Oh, non ! Il ne va pas recommencer ! Je ne suis pas en état de subir ça. Je ne veux pas penser à ça maintenant. C'est trop... absurde ! Je n'ai même pas les mots pour m'expliquer. Ce n'est juste pas possible. Pas lui, pas avec moi, pas comme ça. Je ne suis pas une princesse qui vient de rencontrer son prince charmant. Je ne vais pas lui tomber dans les bras comme ça, d'un seul coup. Je ne vis pas un conte de fée, c'est la vraie vie, la vie dure et impitoyable, et dans cette vie, les gens ne tombent pas amoureux comme ça, sans raison. Ça ne rime à rien.

— Je ne te demande pas de réponse maintenant, il reprend l'air désespéré. Dis-moi juste que tu as compris. Dis-moi quelque chose, n'importe quoi. Cris-moi dessus, mais ne reste pas muette devant moi.

Sa détresse me surprend, me choque presque. Il m'avait l'air si solide et fort et d'un seul coup je le trouve devant moi, à genoux et vulnérable. Mais que s'est-il passé ? Ces vacances ne devaient pas se dérouler de cette façon.

— Je t'ai entendu, je dis d'une voix sans émotions. Je ne comprends pas. Mais je t'ai entendu. Je te demande juste de me laisser seule.

Il pince les lèvres mais se lève. Il ramasse les compresses souillées qu'il a utilisées pour nettoyer ma main, range ce dont il s'est servi puis se tourne à nouveau vers moi. Il me regarde longuement, sans un mot et les émotions qui traversent son regard me sont insupportables. Pourquoi cherche-t-il à me faire culpabiliser maintenant ? C'est lui qui est partit dans un délire totalement incompréhensible. Moi je n'ai rien demandé. J'allais bien, tout allait bien. Pourquoi a-t-il fallu que je conclu ce stupide accord ? Qu'est-ce qui m'a pris ?

— Laisse-moi, je murmure sans le regarder parce que je ne veux pas voir de la peine ou de la détresse dans son regard.

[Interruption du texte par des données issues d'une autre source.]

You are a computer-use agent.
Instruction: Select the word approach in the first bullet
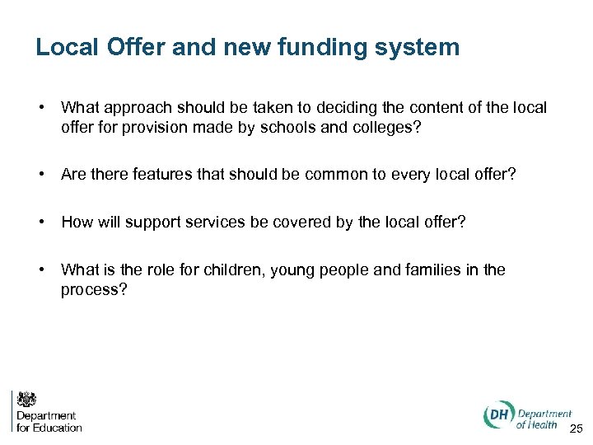coord(133,108)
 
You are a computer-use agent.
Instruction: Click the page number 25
coord(576,427)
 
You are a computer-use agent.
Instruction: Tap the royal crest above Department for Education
coord(27,400)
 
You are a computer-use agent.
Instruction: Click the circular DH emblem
coord(497,416)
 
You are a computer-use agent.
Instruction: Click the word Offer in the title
coord(135,47)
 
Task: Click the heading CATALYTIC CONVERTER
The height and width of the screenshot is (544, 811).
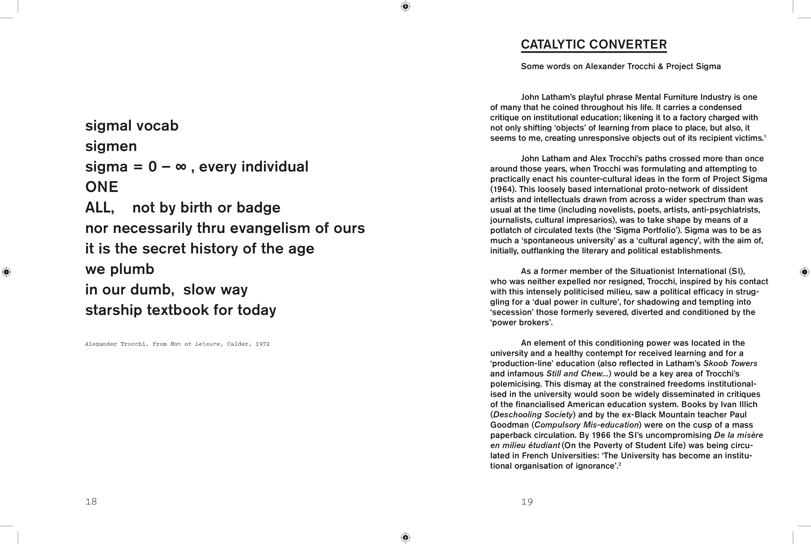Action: pyautogui.click(x=594, y=44)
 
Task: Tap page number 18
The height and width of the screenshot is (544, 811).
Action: pyautogui.click(x=91, y=501)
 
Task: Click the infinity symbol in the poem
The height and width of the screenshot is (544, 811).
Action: pyautogui.click(x=181, y=167)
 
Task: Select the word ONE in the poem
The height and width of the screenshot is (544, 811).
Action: pyautogui.click(x=102, y=187)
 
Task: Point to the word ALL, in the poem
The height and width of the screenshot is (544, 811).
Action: pyautogui.click(x=100, y=208)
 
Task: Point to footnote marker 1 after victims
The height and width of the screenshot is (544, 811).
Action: pyautogui.click(x=765, y=136)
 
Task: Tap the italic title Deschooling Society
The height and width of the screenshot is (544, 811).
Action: pyautogui.click(x=533, y=415)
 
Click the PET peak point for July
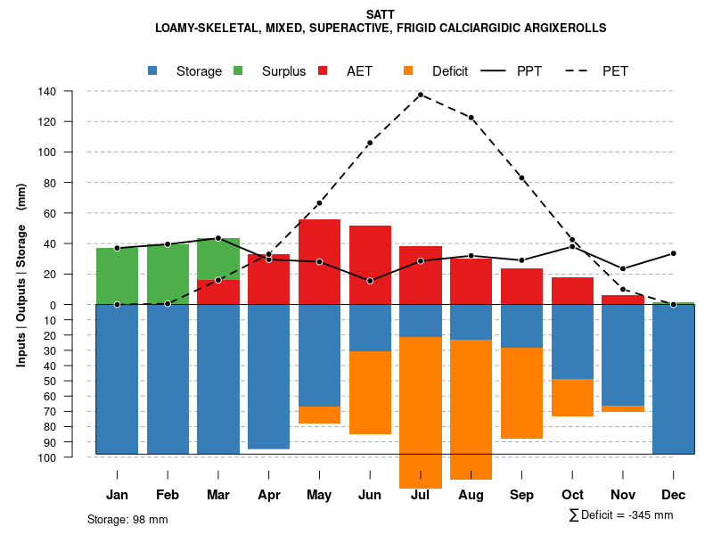(x=421, y=95)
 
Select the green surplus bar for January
(x=117, y=276)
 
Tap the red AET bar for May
(x=319, y=261)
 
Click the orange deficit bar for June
(x=370, y=392)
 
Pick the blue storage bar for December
(x=673, y=379)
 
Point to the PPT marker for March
(x=218, y=238)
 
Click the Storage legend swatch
(x=153, y=71)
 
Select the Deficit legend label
(x=450, y=71)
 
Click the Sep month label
(x=521, y=495)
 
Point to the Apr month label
(x=269, y=495)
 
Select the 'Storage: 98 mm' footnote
(x=127, y=519)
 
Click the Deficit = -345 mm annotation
(x=621, y=515)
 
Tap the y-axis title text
(x=21, y=275)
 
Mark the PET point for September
(x=521, y=178)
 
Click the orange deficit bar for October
(x=572, y=398)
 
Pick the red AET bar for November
(x=623, y=300)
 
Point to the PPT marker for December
(x=673, y=253)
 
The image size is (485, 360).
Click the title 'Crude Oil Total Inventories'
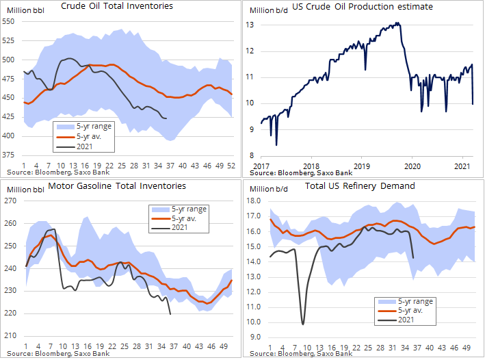(x=117, y=6)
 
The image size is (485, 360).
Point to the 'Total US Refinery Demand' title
(x=360, y=185)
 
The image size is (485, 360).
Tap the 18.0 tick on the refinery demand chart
(x=254, y=201)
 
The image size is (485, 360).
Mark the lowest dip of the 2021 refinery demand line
(x=302, y=324)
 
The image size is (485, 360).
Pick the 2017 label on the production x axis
(x=261, y=166)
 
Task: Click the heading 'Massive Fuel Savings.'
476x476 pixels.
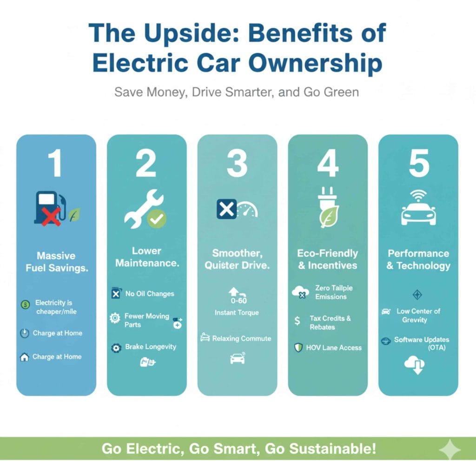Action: pos(56,262)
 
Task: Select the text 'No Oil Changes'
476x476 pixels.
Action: pos(150,294)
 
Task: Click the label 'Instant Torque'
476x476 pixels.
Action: pos(237,313)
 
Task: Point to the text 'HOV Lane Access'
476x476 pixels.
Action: pos(334,348)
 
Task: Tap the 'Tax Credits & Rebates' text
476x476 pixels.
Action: pos(330,323)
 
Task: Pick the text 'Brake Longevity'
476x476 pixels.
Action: pos(151,347)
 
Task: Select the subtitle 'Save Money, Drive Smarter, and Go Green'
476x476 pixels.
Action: pos(237,92)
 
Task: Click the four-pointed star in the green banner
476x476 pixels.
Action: pos(450,450)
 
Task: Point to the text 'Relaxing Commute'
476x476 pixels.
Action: pos(241,338)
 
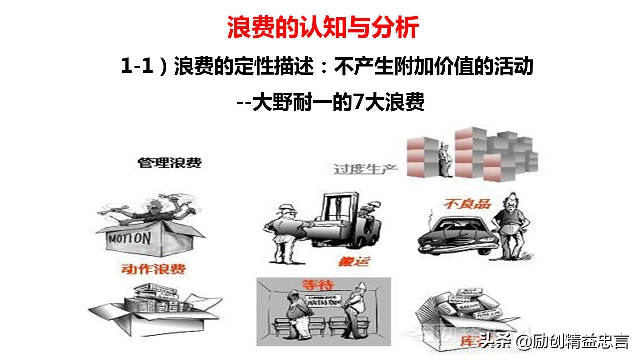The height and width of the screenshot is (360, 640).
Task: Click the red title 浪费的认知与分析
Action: [322, 28]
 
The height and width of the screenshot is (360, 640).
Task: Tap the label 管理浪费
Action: [170, 163]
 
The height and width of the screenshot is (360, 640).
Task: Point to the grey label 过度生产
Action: [366, 168]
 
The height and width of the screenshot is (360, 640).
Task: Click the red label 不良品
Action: [467, 204]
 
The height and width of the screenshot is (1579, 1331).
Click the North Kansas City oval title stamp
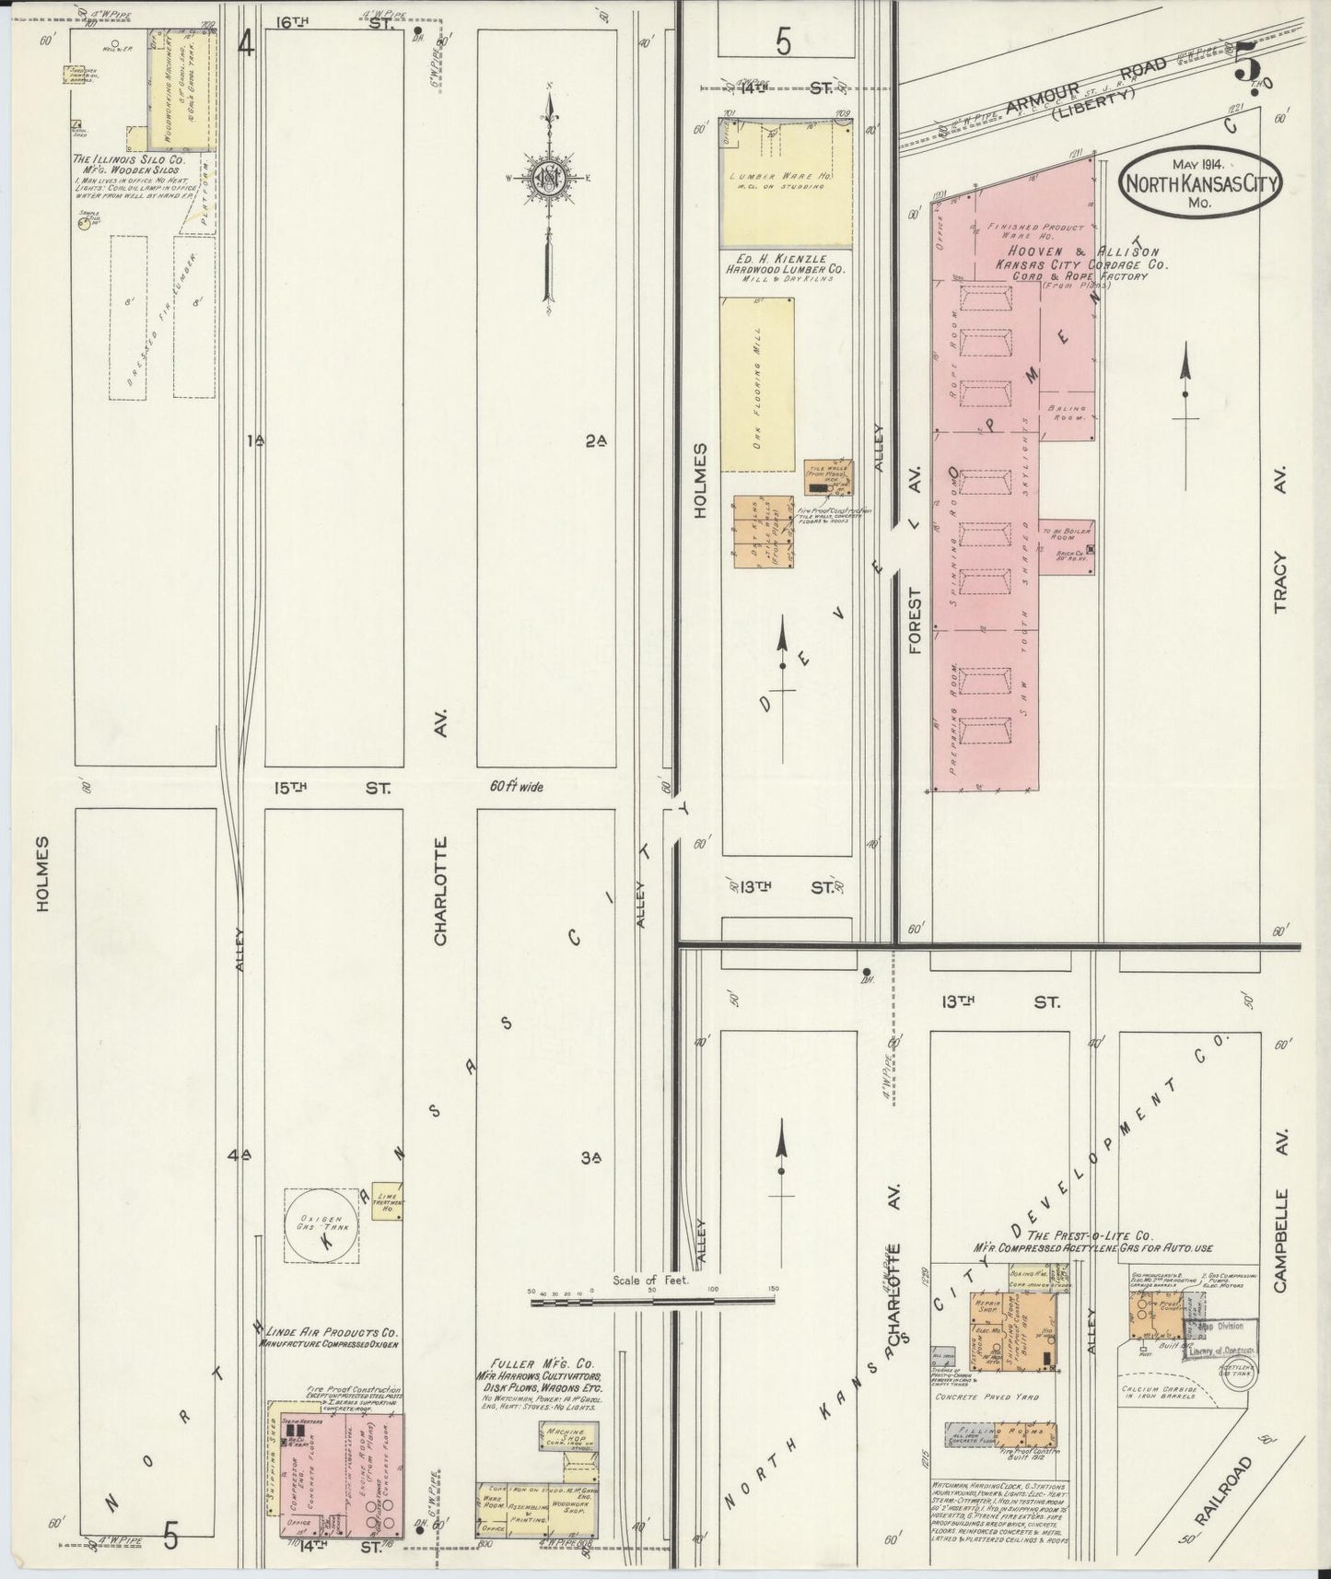click(x=1200, y=182)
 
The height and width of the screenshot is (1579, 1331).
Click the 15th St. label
click(x=333, y=789)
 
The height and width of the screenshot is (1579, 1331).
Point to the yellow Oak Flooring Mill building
click(x=756, y=384)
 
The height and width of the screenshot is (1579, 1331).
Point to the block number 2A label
click(x=596, y=441)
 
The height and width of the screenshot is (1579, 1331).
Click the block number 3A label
click(x=591, y=1157)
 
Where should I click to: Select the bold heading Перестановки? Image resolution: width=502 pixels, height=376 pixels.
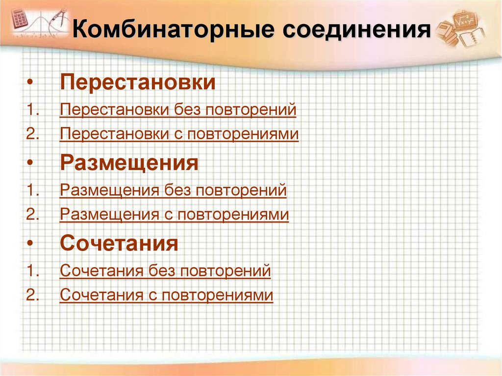(x=138, y=82)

S'il-te-plait, j'ajoute comme il ne bouge pas.

— Je ne te laisserais pas t'éloigner, Tess.

Ses mots me surprennent et je croise finalement son regard pour y voir de la détermination. Très bien, alors c'est moi qui sors d'ici. Il ne va pas me suivre dans ma chambre, n'est-ce pas ? Je passe à côté de lui sans le regarder et traverse le couloir pour entrer dans ma chambre.

— Je vais préparer quelque chose pour le déjeuner, je t'appellerais quand ça sera prêt.

— Je n'ai pas faim, je grommelle avant de me laisser tomber sur mon lit.

Il a la courtoisie de rester à la porte et ne pas entrer.

— Si, tu vas manger. Je te ramène un plateau ici s'il le faut mais tu vas manger.

Je le fusil du regard. De quel droit il me donne des ordres ainsi ? Et pourquoi veut-il m'obliger à manger ? Je ne suis pas une enfant, je suis capable de prendre soin de moi. Enfin je crois. Je le croyais jusqu'à ce que je décide de coucher avec un mec que je connais à peine, juste pour passer du bon temps et me distraire. Maintenant je crois que je suis juste une idiote menée par ses hormones, qui n'est pas capable de résister à un homme aussi beau que Drew.

— Je ne plaisante pas, il dit simplement avant de partir.

Un grognement m'échappe et je me laisse tomber en arrière, mes deux mains sur le visage pour cacher ma honte. Je suis stupide. Qu'est-ce que j'ai fait ? Maintenant il croit qu'il a je ne sais quels sentiments pour moi... ça n'a aucun sens.